• _Assigned task_
If a line in the following entries contains the string "computer", it counts toward the total; report only that total.

• _Exercise input_
-------------------------

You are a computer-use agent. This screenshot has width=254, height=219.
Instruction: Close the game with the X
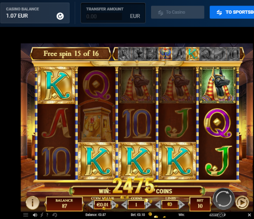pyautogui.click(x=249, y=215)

-------------------------

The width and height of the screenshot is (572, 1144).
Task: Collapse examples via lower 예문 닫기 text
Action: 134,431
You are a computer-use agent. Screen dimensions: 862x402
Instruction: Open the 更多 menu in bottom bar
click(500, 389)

-------------------------

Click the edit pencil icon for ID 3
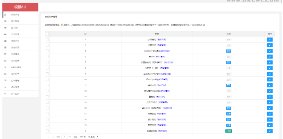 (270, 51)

-------------------------

• _Solution for this problem_
2